まずは驚いた。読み進める中、クライマックスで自然と涙がこぼれてきたことに。
僕は元々、人に比べるとあまり感動をしないタチで(その分好きなものには執着するが)、
何かに触れて涙を流すということはほとんどない。あったとしても一年に一度くらいだ。
今まで記憶にある中では、「ジョジョ2部でシーザーが死んだシーン」「サンサーラナーガ2のエンディング」
だけは泣いた記憶がはっきりとある。二つとも古すぎて友達に理解してもらえない。
それらにしたって、シーンに至るまでの長い道程があるからこそ泣いてしまうのだ。
これほど短い時間で感涙したのは初めてだったりする。
まあ
僕が泣いたか泣いてないかはどうでもいいので、気持ち悪い話はこの辺にして。
しかしこれは、とんでもない小説を書かれたものです。
ストーリーラインやアイデアは奇抜なものではなく、むしろ普遍的。
だからといって「ありきたりだな」と感じる人はいないだろう。読者はそれぞれに様々な思いを抱えるはず。
それはきっとこの作品の中に「
思い」が詰め込まれているから。
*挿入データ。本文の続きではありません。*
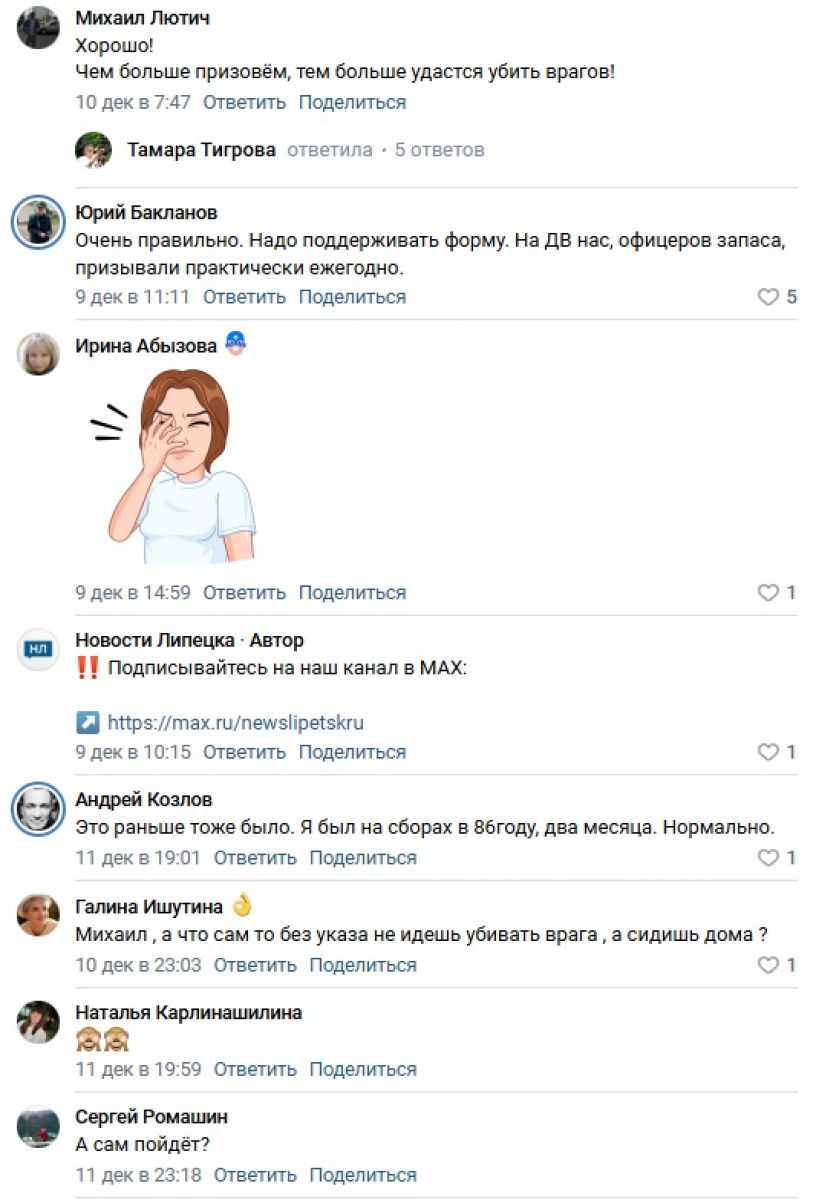Reply to Наталья Карлинашилина's comment
The image size is (816, 1200).
pyautogui.click(x=255, y=1069)
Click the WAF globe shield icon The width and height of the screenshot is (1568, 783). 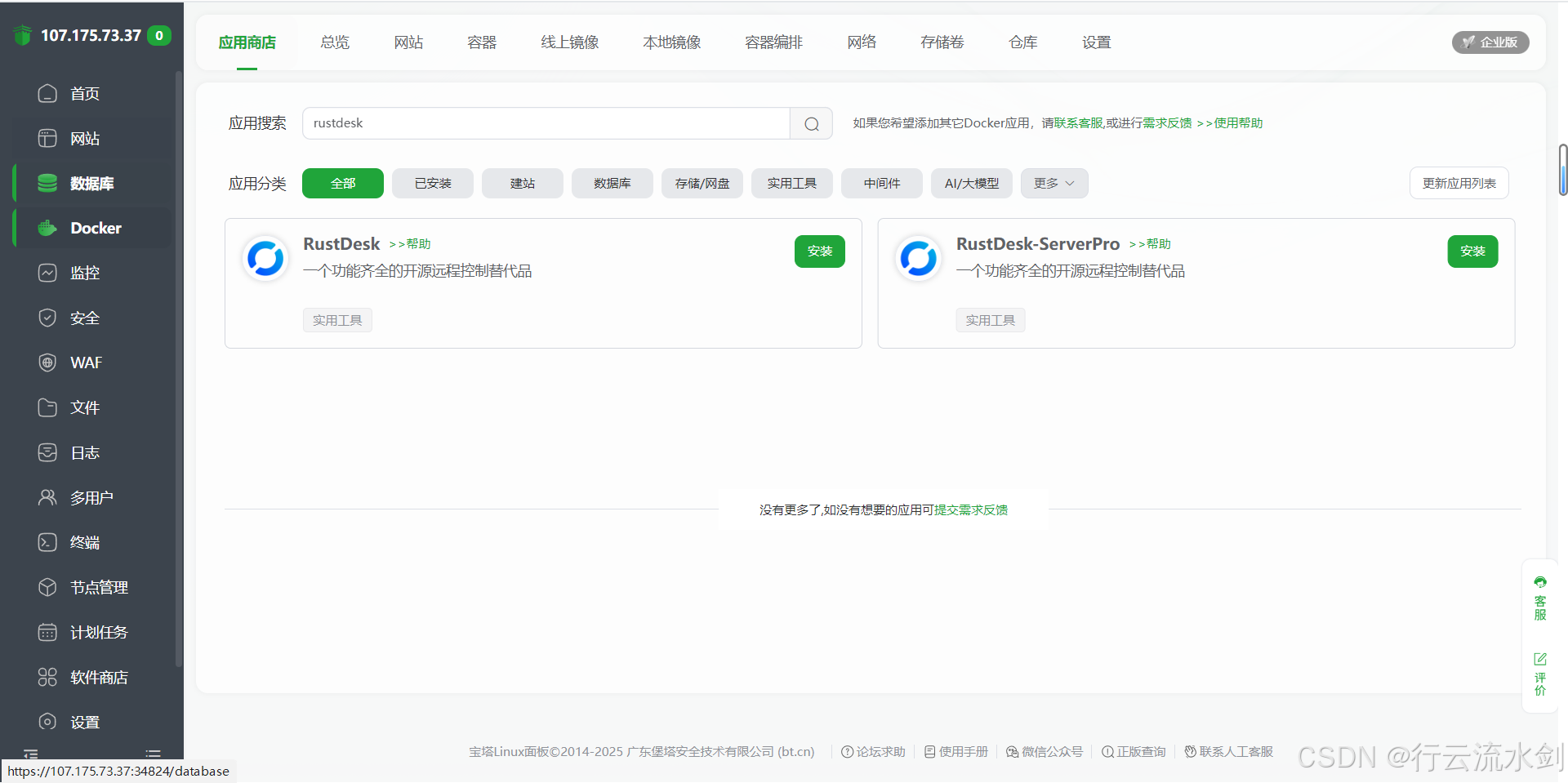47,363
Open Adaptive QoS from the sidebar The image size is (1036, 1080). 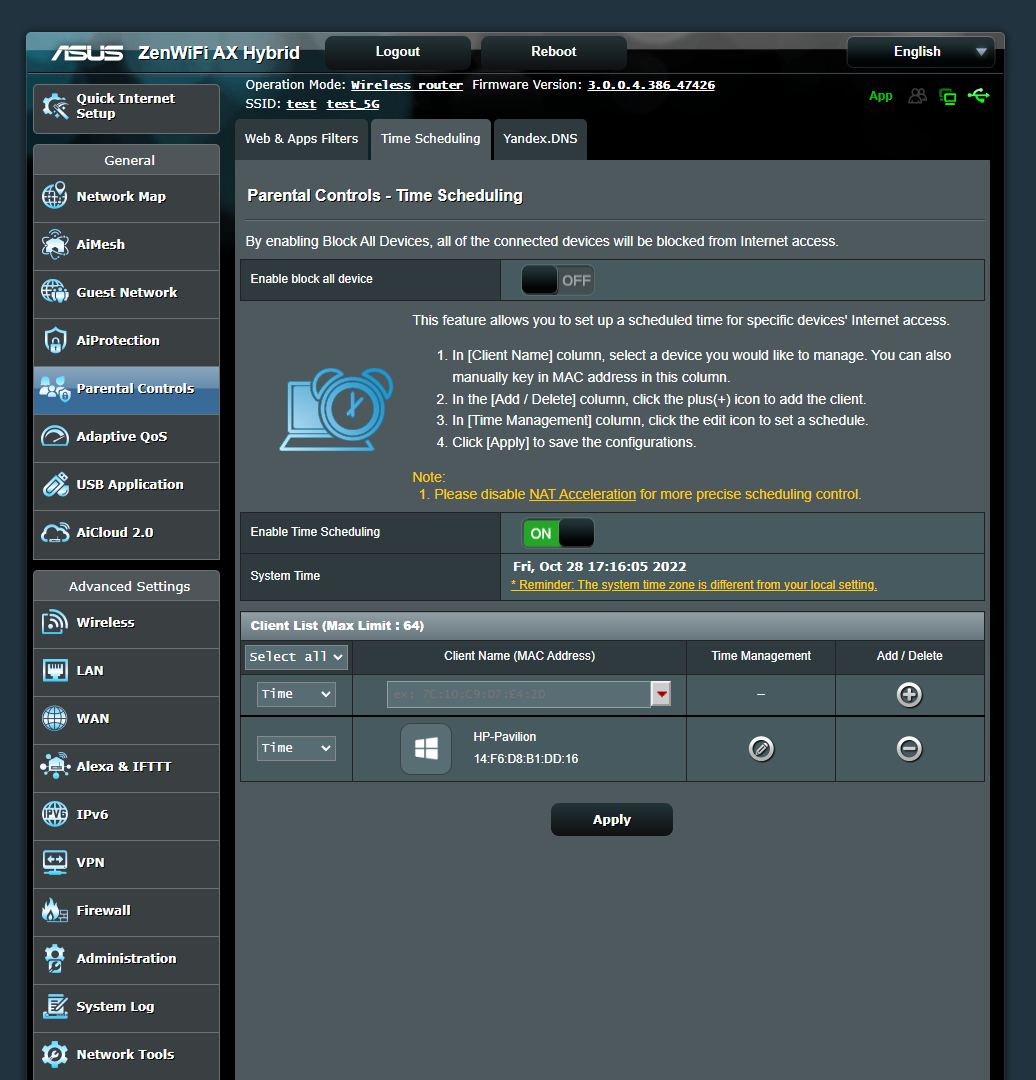click(126, 438)
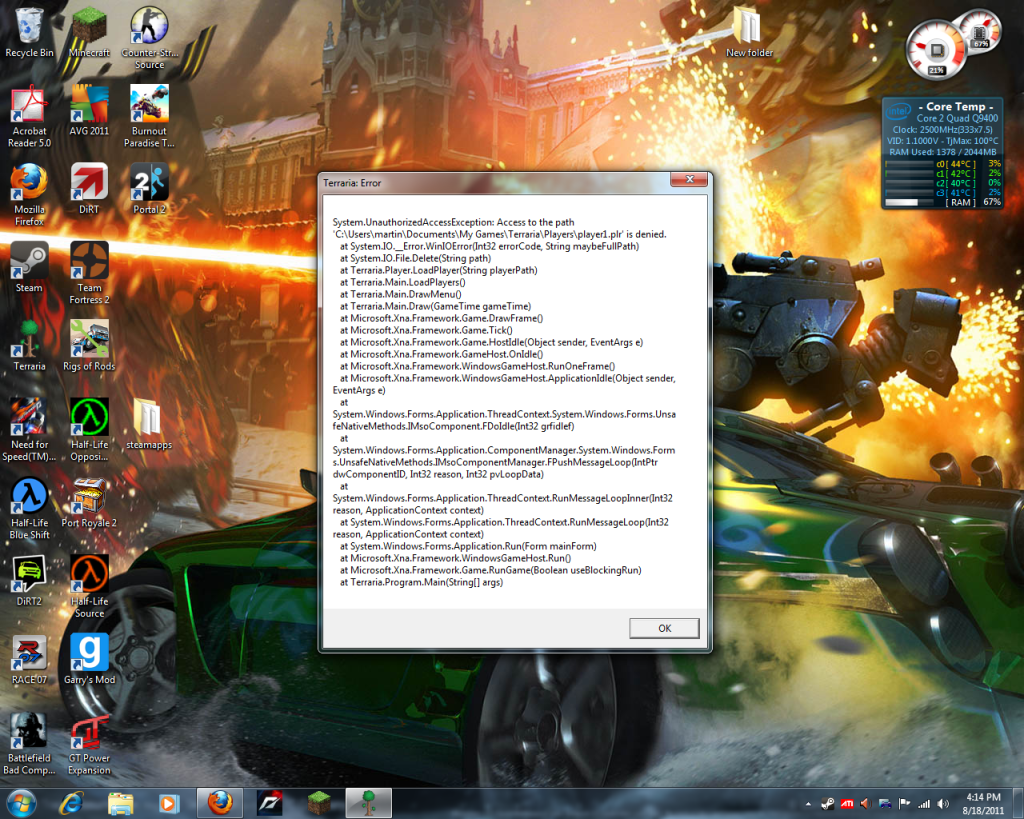The width and height of the screenshot is (1024, 819).
Task: Click OK to dismiss the Terraria error
Action: pyautogui.click(x=664, y=628)
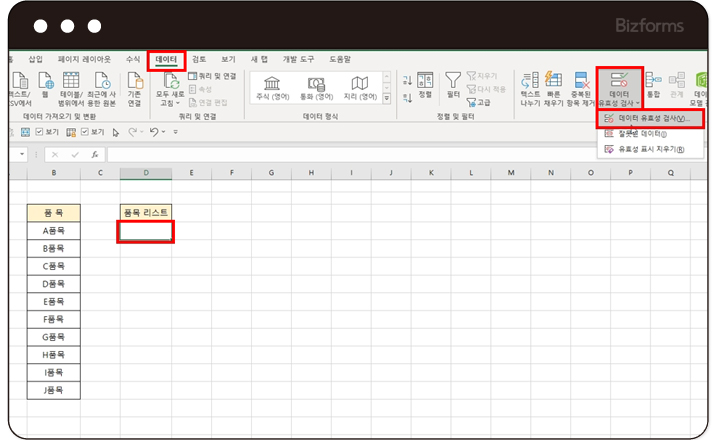The height and width of the screenshot is (440, 715).
Task: Toggle the second 보기 checkbox in quick toolbar
Action: click(85, 131)
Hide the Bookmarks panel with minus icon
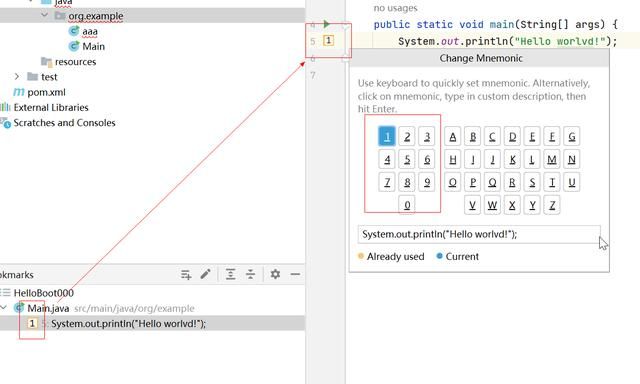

たくさんの「
思い」に触れられるからだ。
登場人物それぞれには、描かれず語られない世界が繋がっている。
ショボンにも、ヒートにも、モララーにも、ブーンにも、全ての人に世界はある。
たくさんの世界が一点で交差し摩擦するとき、彼らは何を考えてどのように行動するのか?
それは誰かが考えるものじゃない。「キャラクタが勝手に動く」とはよく言ったものだ。
「何かがある」から動くのではない。「何かがない」から動く。
人は完全なものでは決してない。間違えるし、後悔するし、正しいことのほうが少ない。
でも、その「
欠けている」ところから思念が生まれ、人はそこに惹きつけられる。
ショボンは妻を思う気持ちが欠けていた。モララーは素直さが欠けていた。
日々ヒートは記憶を失くし、どんどんと欠け落ちていく。
完全でないからこそ中身が露呈する。「
思い」に触れることができる。
ロボットに感情が存在しないのは、あまりにも完璧すぎるからだ。
人間には欠点がある。
たくさんの不完全な自己と不完全な世界が重なり合って、不完全な作品が生まれた。
どうしようもなく惹きつけられてしまう僕(たち)は、どうしようもなく欠けているのだろう。